---
title: "Named Entity Recognition for AI Agents: Extracting People, Places, and Organizations"
description: "Learn how to implement Named Entity Recognition in AI agent pipelines using spaCy and LLMs, covering entity types, custom entity training, and real-time extraction strategies."
canonical: https://callsphere.ai/blog/named-entity-recognition-ai-agents-extracting-people-places-organizations
category: "Learn Agentic AI"
tags: ["NER", "NLP", "spaCy", "Entity Extraction", "Python", "AI Agents"]
author: "CallSphere Team"
published: 2026-03-17T00:00:00.000Z
updated: 2026-05-06T01:02:43.990Z
---

# Named Entity Recognition for AI Agents: Extracting People, Places, and Organizations

> Learn how to implement Named Entity Recognition in AI agent pipelines using spaCy and LLMs, covering entity types, custom entity training, and real-time extraction strategies.

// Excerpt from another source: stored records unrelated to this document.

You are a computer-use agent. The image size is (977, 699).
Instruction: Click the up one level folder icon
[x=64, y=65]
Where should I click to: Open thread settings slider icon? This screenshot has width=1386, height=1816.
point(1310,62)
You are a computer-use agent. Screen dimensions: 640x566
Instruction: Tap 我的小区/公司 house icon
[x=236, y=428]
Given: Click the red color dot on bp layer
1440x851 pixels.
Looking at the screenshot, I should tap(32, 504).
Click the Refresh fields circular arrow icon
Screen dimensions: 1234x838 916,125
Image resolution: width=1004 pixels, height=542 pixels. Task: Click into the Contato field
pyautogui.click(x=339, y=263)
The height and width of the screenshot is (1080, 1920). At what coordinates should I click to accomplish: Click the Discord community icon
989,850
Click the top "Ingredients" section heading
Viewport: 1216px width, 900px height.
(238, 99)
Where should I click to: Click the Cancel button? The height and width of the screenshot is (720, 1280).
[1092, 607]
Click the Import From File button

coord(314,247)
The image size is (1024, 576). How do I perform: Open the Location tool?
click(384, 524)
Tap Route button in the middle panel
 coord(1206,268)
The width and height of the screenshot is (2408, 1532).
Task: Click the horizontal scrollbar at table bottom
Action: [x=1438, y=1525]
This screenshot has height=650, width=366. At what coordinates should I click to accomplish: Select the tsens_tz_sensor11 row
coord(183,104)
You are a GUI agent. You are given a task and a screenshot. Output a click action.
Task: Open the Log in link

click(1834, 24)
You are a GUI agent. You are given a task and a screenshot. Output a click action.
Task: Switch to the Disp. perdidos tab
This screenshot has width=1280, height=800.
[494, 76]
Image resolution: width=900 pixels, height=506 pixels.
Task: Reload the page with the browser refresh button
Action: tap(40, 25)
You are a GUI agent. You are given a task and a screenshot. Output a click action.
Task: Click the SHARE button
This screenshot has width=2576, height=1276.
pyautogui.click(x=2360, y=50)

## Why Agents Need Named Entity Recognition

When an AI agent receives a message like "Schedule a meeting with Sarah Chen at the Austin office next Tuesday," it must extract three distinct pieces of structured information: a person (Sarah Chen), a location (Austin office), and a date (next Tuesday). Named Entity Recognition (NER) is the NLP technique that performs this extraction automatically.

Without NER, an agent would have to rely entirely on the LLM to parse every incoming message from scratch. While LLMs are capable of entity extraction, dedicated NER pipelines are faster, cheaper, and more predictable for high-volume workloads. The best agent architectures combine both approaches — fast NER for common entities and LLM fallback for ambiguous cases.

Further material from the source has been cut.